To see why Bush is protected from a Dukakis-style calamity, imagine for a moment what it would be like if New England were a sovereign nation, with its own currency (the Yankee dollar?), and that the Federal Reserve Bank of Boston were an independent central bank, not simply a regional branch office. Now replay the tape of the 1980s. What would a responsible Boston Fed have done?

Clearly, when the New England economy began heating up in 1983 and 1984, the Boston Fed would have begun to tighten. This would have led to a rise in the Yankee dollar, which would have made New England business somewhat uncompetitive--but then that happened soon enough anyway. Meanwhile, the runaway construction boom would not have happened.

And when demand for New England specialties began to slacken, the Boston Fed would have loosened policy. Construction would have been buoyed by easy credit instead of collapsing, and a fall in the Yankee dollar would have made New England business more competitive again. The whole boom-and-bust cycle would have been smoothed out, perhaps completely avoided.

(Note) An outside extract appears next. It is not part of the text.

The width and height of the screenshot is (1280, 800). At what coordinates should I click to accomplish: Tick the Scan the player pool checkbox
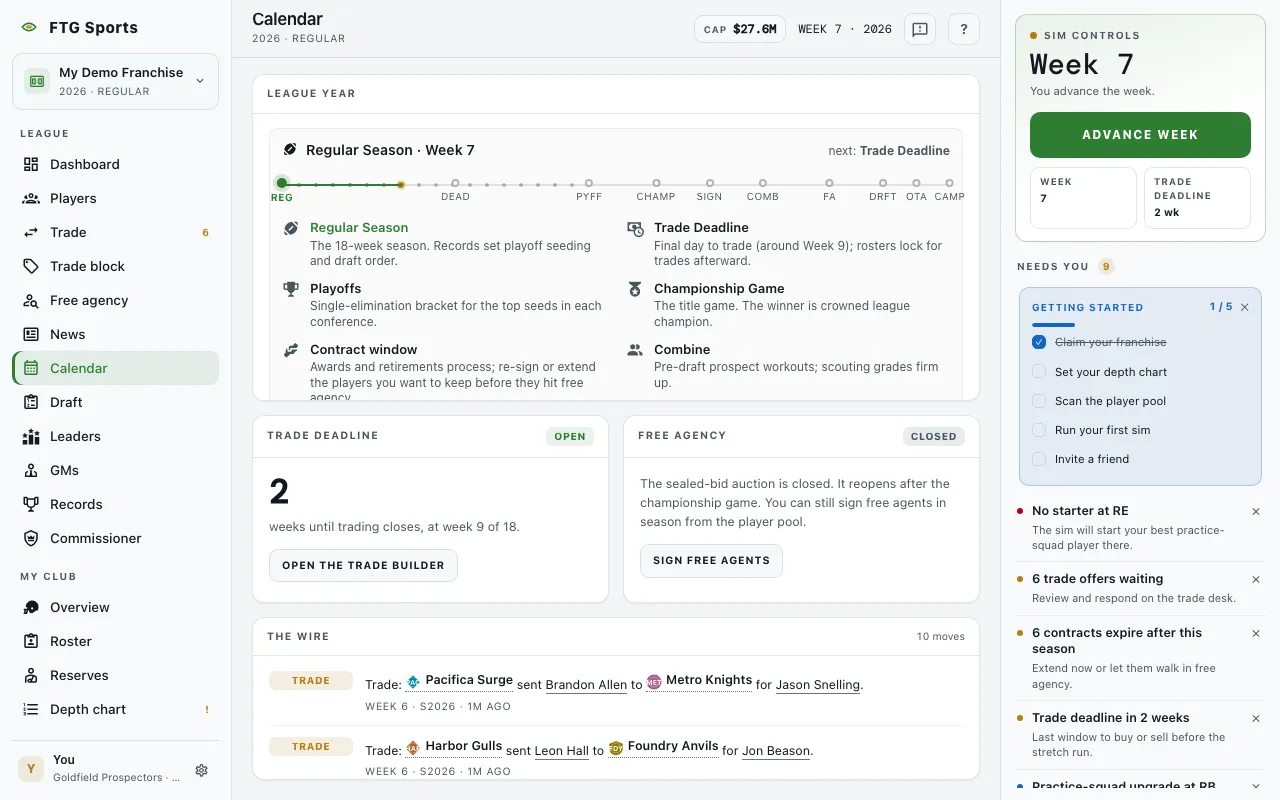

So should New England secede from the Union and adopt its own currency? Remember that New England is about the same size in both income and population as, say, Belgium. But an independent currency is probably not a good idea because there are trade-offs involved. Having a separate currency would impose massive inconveniences on business in New England. The inability to stabilize the economy is the price that we pay for avoiding these inconveniences.

But Bush is, as usual, a lucky man. His economy does have its own currency, and a highly professional Federal Reserve that will make sure that nothing very serious goes wrong with it. We are in for some bumpy times, but almost surely not a crisis.